• [REQUIREMENT] Below are records; how many of their lines contain "node"? Give the number and no other words.

....

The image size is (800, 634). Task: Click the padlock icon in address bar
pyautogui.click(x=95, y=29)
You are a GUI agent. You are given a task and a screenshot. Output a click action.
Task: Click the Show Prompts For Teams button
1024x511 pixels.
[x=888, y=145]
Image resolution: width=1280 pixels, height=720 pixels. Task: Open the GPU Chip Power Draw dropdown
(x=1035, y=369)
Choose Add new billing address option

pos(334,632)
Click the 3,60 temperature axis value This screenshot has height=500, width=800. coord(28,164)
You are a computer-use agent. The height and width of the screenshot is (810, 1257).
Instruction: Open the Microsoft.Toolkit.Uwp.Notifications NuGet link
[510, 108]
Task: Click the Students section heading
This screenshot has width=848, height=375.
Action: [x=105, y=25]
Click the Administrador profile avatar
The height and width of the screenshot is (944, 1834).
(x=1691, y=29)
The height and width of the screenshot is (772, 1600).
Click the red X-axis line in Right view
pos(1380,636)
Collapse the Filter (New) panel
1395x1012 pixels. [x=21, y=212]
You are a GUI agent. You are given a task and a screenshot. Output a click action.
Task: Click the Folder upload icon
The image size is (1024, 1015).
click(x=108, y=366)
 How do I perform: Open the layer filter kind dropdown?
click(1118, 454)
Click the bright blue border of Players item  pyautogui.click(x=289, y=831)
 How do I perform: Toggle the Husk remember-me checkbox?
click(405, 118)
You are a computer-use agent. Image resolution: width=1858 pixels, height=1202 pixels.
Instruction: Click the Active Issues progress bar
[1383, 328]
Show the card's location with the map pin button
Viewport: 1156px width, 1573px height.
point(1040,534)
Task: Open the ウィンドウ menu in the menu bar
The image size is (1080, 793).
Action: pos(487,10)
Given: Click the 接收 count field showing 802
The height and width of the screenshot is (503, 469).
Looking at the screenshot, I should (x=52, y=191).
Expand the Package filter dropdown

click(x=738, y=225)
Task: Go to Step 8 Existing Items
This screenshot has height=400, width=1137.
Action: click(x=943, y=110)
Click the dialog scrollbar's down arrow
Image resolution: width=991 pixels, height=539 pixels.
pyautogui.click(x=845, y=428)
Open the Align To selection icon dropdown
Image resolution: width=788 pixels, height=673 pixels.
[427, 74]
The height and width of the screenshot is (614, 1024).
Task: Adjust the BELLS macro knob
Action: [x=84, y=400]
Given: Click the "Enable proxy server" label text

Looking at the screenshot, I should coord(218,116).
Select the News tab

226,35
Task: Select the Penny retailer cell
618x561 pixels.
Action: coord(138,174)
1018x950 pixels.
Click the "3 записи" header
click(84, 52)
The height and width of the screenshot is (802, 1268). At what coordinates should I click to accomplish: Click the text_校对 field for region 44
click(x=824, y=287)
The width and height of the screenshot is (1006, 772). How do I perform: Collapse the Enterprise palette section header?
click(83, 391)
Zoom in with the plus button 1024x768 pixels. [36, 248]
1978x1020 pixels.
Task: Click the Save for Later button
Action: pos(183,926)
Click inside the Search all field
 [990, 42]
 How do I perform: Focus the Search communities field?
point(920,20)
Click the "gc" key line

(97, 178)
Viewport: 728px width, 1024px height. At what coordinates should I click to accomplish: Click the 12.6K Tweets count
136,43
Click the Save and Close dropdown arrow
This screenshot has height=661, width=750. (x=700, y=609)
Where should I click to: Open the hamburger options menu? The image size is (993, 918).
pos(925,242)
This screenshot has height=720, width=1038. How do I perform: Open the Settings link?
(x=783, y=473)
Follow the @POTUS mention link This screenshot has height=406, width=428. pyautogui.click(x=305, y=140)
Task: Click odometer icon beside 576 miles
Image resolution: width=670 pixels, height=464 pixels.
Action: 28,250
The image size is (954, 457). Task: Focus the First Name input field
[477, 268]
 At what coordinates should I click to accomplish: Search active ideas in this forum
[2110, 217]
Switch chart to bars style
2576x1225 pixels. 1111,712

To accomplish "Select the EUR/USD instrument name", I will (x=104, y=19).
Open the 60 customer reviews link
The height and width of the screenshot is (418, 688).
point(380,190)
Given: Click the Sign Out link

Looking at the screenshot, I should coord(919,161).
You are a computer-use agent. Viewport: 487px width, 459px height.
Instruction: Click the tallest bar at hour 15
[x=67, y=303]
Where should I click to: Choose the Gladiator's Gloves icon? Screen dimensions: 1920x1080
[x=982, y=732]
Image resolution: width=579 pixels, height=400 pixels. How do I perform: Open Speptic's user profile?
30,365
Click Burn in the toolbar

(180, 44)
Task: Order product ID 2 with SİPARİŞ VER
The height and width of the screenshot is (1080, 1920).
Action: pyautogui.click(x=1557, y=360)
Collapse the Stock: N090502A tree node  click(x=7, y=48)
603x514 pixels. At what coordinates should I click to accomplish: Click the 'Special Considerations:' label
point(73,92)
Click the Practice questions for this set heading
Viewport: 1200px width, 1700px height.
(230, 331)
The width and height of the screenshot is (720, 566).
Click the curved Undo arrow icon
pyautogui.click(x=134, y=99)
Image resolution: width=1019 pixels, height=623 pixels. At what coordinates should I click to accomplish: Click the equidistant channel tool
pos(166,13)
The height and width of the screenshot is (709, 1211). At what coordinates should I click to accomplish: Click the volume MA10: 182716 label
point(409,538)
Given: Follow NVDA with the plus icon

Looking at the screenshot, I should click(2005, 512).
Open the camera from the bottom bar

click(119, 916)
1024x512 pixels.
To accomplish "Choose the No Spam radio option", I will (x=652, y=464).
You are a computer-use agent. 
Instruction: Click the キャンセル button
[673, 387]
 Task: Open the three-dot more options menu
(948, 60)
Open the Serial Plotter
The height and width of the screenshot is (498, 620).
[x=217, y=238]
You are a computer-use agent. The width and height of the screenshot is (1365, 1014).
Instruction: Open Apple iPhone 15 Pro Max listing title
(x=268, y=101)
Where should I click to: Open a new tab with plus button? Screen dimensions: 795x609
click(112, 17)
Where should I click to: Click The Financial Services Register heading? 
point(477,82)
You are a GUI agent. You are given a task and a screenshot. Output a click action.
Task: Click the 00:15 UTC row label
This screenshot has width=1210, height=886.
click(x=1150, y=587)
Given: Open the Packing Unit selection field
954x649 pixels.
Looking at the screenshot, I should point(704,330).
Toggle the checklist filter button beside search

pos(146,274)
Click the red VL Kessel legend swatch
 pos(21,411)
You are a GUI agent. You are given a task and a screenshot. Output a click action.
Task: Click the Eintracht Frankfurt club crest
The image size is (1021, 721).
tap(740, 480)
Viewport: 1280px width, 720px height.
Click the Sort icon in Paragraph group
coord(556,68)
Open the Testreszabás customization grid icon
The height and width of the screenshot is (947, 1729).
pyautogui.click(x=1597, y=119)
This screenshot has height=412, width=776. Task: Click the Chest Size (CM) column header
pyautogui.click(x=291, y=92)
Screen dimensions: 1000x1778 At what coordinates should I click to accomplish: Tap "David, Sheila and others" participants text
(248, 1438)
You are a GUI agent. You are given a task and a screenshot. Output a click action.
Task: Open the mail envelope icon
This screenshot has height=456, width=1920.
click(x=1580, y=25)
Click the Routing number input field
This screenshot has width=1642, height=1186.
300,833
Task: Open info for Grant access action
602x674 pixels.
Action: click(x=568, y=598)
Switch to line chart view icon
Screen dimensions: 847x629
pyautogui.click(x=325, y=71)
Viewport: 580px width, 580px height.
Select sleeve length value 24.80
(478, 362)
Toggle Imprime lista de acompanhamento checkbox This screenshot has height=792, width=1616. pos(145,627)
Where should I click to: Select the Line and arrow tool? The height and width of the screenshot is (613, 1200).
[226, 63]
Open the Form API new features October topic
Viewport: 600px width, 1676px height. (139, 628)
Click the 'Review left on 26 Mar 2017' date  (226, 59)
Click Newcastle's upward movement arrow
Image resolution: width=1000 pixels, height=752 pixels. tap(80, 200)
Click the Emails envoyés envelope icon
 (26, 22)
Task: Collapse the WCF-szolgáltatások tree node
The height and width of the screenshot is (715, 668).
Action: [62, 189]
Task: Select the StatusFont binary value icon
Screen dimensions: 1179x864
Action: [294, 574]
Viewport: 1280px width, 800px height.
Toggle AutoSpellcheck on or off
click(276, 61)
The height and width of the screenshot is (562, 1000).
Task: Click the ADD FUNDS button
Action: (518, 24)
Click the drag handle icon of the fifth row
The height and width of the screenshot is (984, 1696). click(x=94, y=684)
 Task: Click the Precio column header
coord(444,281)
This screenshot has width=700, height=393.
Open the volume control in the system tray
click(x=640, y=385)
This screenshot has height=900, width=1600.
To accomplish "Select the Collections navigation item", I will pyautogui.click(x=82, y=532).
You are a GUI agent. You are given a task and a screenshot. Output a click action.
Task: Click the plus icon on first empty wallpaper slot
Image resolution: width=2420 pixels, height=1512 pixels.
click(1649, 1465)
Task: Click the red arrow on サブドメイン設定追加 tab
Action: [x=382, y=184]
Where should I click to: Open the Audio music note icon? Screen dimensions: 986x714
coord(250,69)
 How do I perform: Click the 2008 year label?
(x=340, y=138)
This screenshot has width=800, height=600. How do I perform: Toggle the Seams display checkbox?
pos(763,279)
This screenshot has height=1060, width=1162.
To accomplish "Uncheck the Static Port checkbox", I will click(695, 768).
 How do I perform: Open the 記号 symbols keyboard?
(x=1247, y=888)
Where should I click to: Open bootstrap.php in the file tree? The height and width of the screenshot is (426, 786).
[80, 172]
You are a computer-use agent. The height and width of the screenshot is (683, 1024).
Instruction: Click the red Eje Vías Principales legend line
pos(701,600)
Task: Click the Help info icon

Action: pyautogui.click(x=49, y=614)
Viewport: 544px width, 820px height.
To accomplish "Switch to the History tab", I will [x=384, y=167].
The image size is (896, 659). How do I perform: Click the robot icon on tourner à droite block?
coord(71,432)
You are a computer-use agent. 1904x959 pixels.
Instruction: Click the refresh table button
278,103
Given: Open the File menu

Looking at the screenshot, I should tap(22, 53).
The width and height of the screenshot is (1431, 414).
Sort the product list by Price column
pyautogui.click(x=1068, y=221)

....

• [REPLY] 2